Внизу у всех было то же выражение лиц, и его невозможно было спрятать, несмотря ни на какие сжимания губ, дабы придать себе в заданных обстоятельствах серьезный, если не суровый, вид. Иллюзорная кутерьма и беспокойство этой первой воздушной тревоги, казалось, превратили всех в детей. Говорили, что современные бомбардировки сотрут всё в пыль, что перед лицом внешней угрозы все, стиснутые, сгрудившиеся вместе на дне темной, по-матерински оградительной пещеры, почувствовали сильное человеческое удовольствие внутриутробной защищенности. Люди прикрывали друг другу ноги одеялами, подносили подушки, присаживались на мешках, свертываясь в сложные позы ожидания. Мадам Морель, консьержка, исполняла обязанности хозяйки подвала – подавала черный кофе; распечатали бутылку вина, передавали по кругу коробку заветрившего сухого печенья; все внимание сосредоточилось на удобстве и уюте.
Одна Вероника не присаживалась и, все более неразговорчивая, ожидала стоя. На ней был лишь белый крахмальный капот – и никаких украшений. Если не считать крошечного жемчужного креста с тремя бриллиантами вместо гвоздей в распятии. Крест удерживала почти невидимая платиновая цепочка – в ямке шелковистой плоти, в точности посередине мягкого углубления на выступающей грудине. Когда мадам Менар д’Орьян ввела Бабу, опиравшегося ей на руку, тот легко мог бы сравнить непорочную фигуру Вероники, обрамленную чернотой сводов этого подвала конца XVII века, скорее с легендарной аббатисой, нежели с созданьем своего времени.

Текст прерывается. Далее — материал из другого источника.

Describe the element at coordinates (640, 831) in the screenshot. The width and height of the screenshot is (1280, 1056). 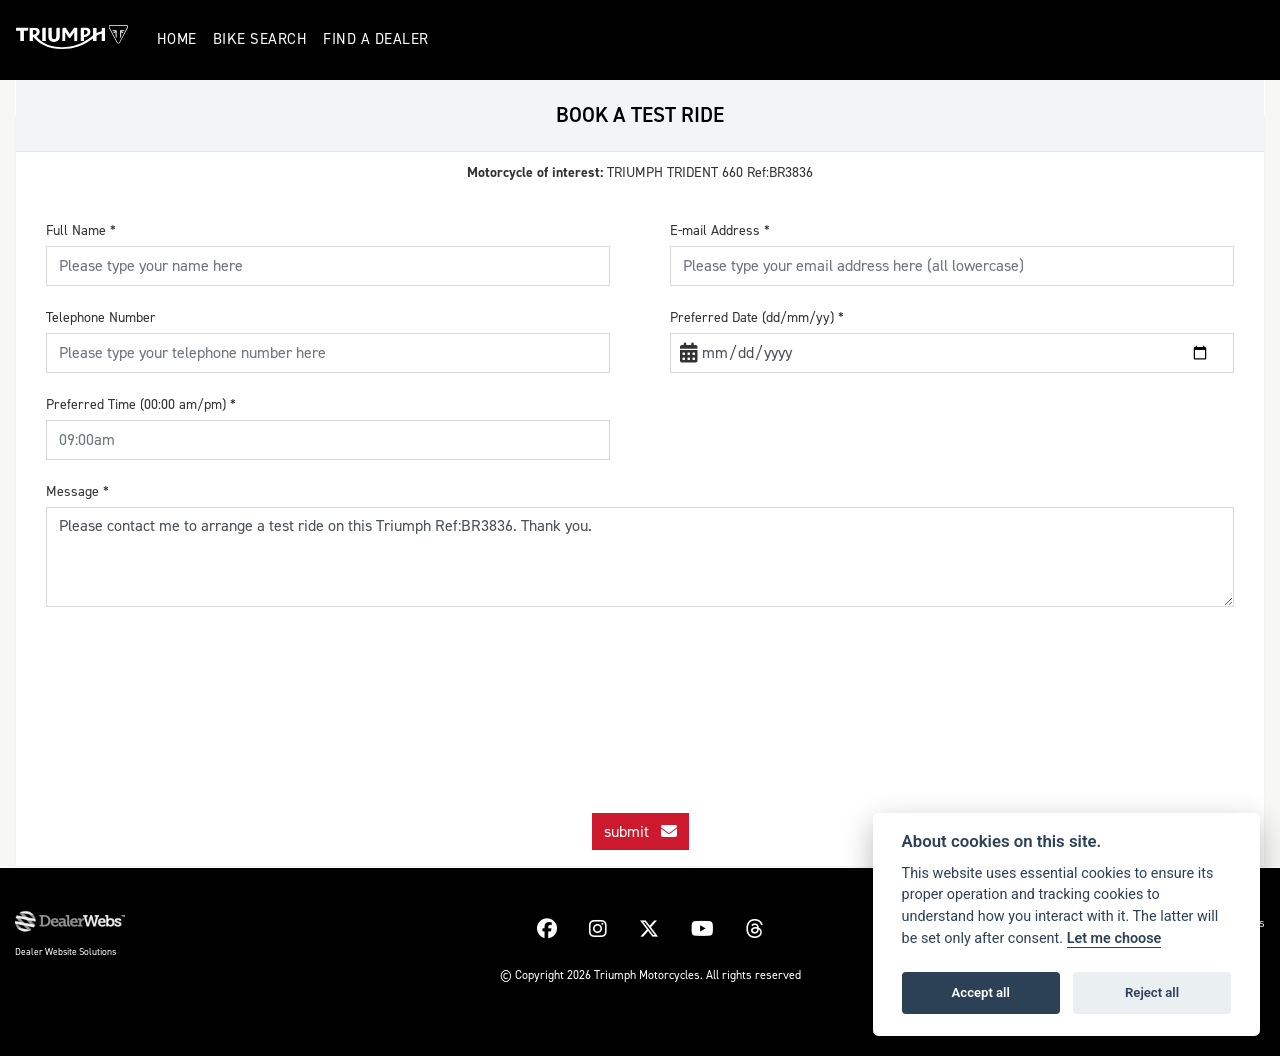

Вероника оперлась на сырую, шелушившуюся стену. Сбросила одну туфлю и поставила босую стопу на обутую. Баба долго смотрел на эту выгнутую ступню, на ее матовую кожу, голубоватые ямочки, без единой отметины даже самой светлой красноты, трогавшей или порочившей ее пальцы, каждое сочленение каждой фаланги коих, казалось, покоится на земле под одобрительным взглядом Рафаэля, и будто на стопах, написанных им же, большой палец далеко отстоял от остальных, словно отделенный ремешком незримой сандалии. Баба смотрел, и можно было сказать, что это под весом кожаного шлема голова его клонилась вперед, заставляя его глядеть долу, – столь полно был дух его поглощен созерцанием. Но по правде же – как если бы внезапно этот человек, привычный пронзать облака, снабженный шлемом, перчатками, приборами, пулеметами и панцирями, открыл наконец красоту, кою искал в небесах, в простоте обнаженной ступни, покоящейся на полу в подвальных недрах. За глубоким погружением, подобно ныряльщику, подымающемуся к поверхности, глаза Бабы, следуя за подъемом шлема, вознеслись по всей высоте целомудренно прикрытого тела Вероники, но, добравшись до ее шеи, взгляд вновь замер, словно распятый тремя бриллиантами ее жемчужного крестика. Вероника пошевелилась, бросая отблеск на его лицо, дабы развеять неподвижность этого взгляда, который пожелала подчинить своему.